======== GIVEN ENTRIES
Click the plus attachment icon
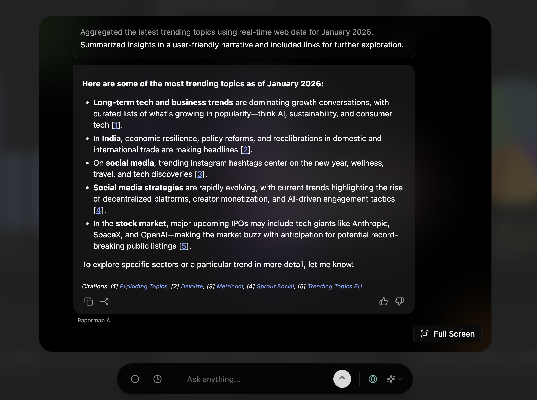The image size is (537, 400). [135, 379]
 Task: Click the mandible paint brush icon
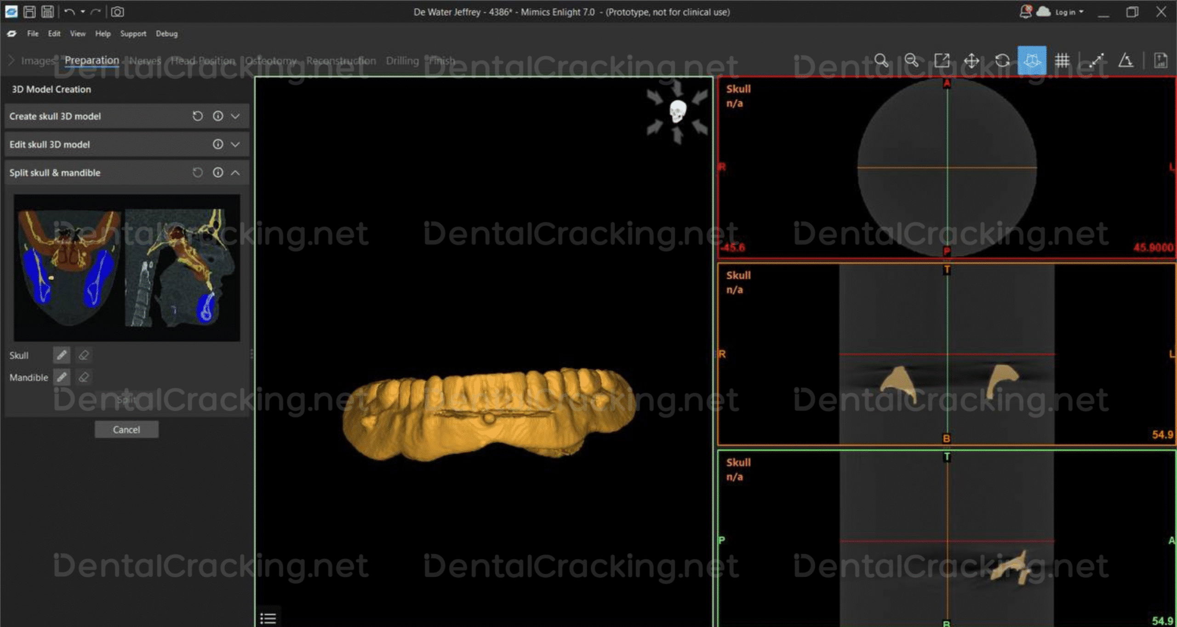62,377
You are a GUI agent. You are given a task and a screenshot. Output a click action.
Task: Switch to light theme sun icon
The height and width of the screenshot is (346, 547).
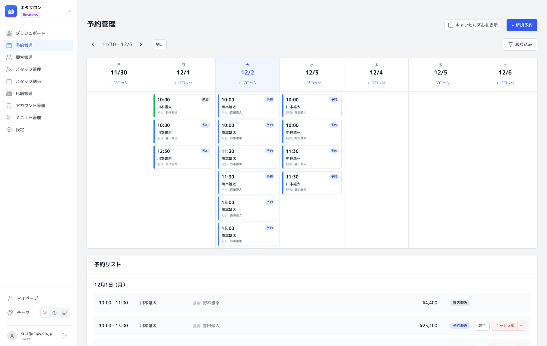(45, 313)
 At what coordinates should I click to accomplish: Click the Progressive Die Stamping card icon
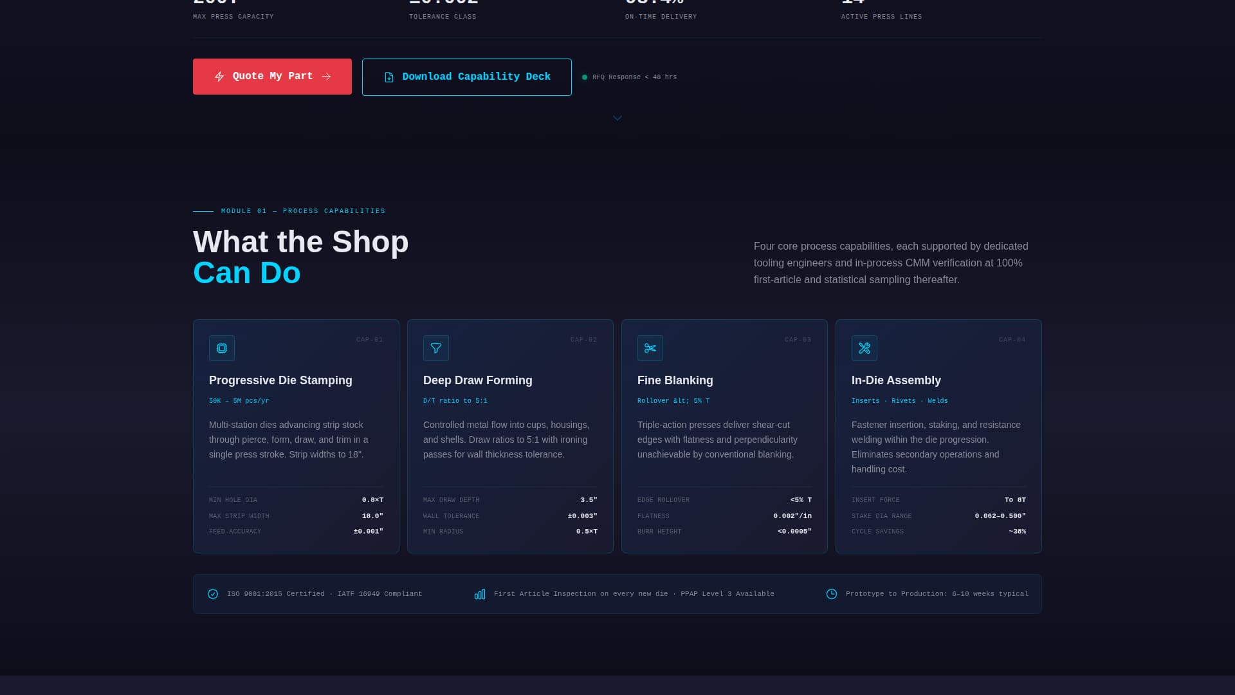[x=221, y=348]
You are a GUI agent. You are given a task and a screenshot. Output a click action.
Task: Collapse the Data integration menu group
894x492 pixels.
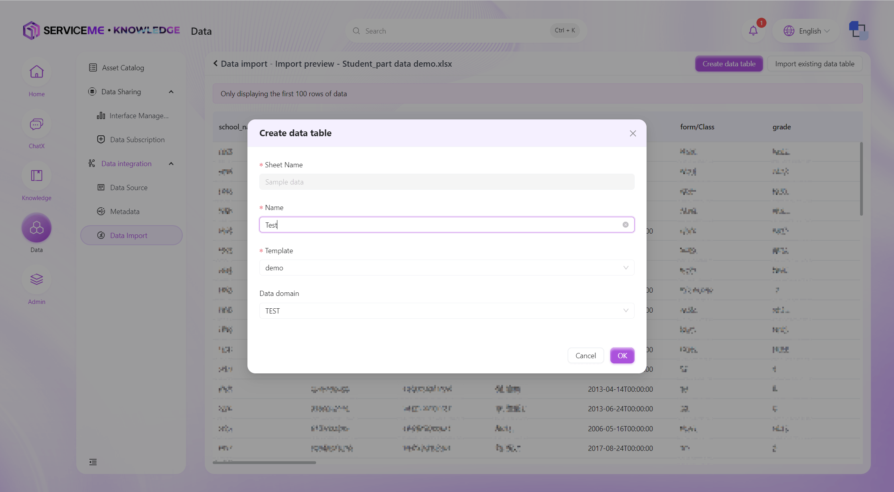[x=171, y=164]
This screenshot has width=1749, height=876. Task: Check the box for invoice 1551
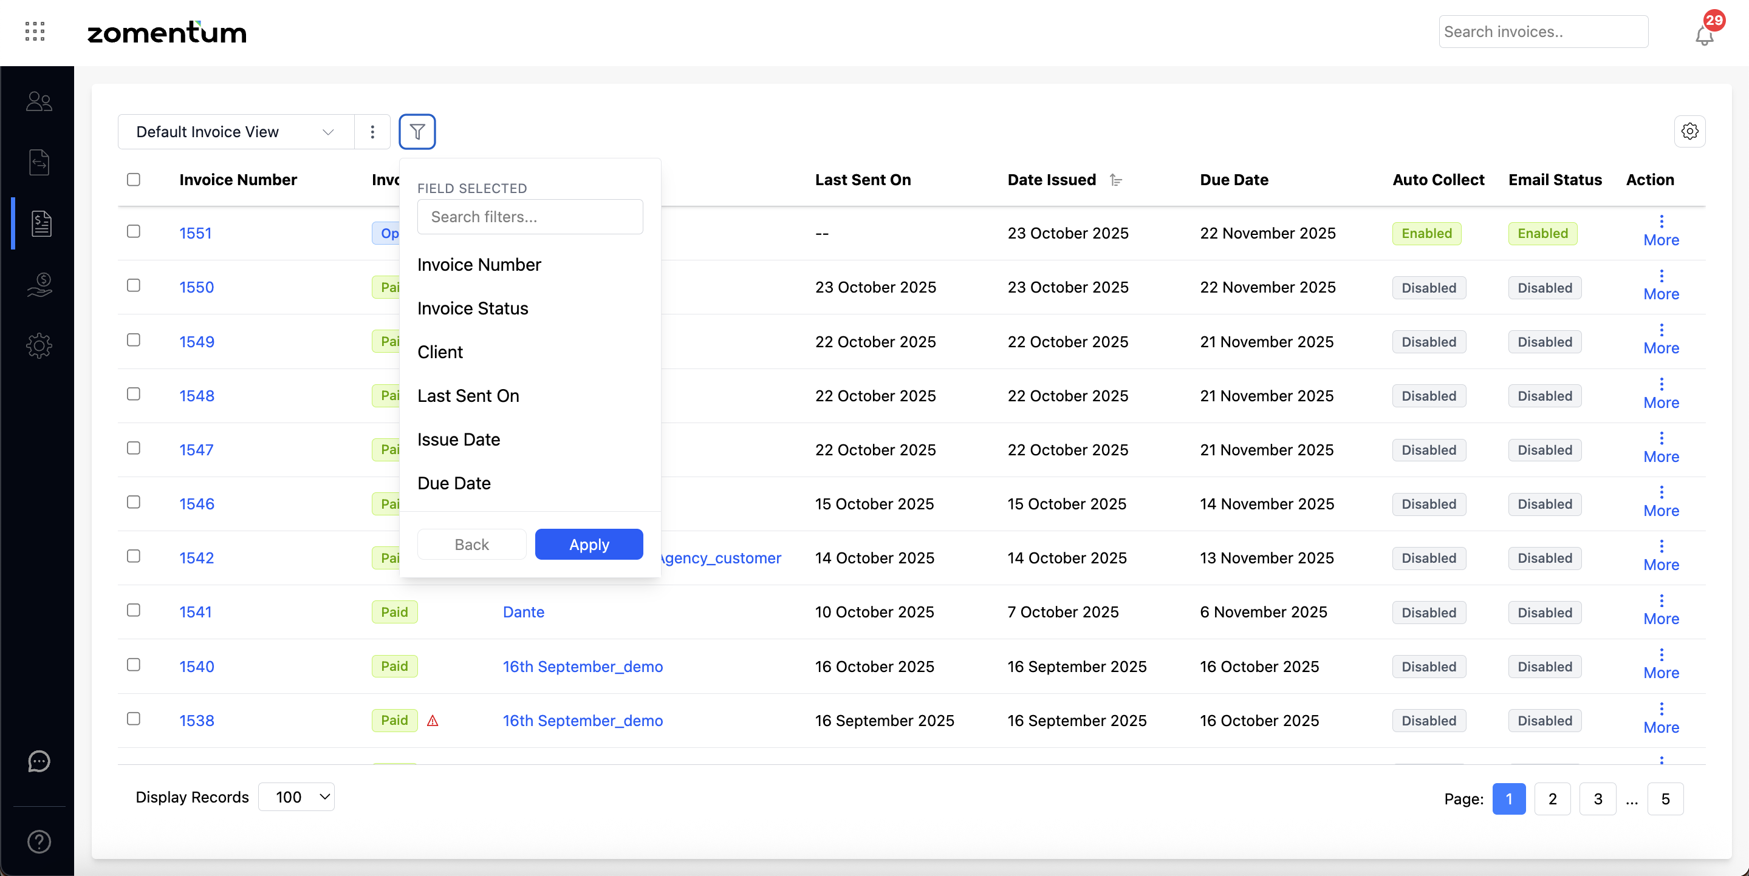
================
(WORK TO BE COMPLETED) Leaving out the pictures, output each line above exactly as it is.

(FINAL ANSWER)
Click the plus attachment icon
The image size is (537, 400). [135, 379]
 Task: Click the mandible paint brush icon
62,377
You are a GUI agent. You are given a task and a screenshot. Output a click action.
Task: Switch to light theme sun icon
The height and width of the screenshot is (346, 547).
(45, 313)
 At what coordinates should I click to accomplish: Click the Progressive Die Stamping card icon
[x=221, y=348]
You are a GUI agent. You are given a task and a screenshot. Output a click action.
Task: Collapse the Data integration menu group
894x492 pixels.
[x=171, y=164]
This screenshot has width=1749, height=876. Task: Check the box for invoice 1551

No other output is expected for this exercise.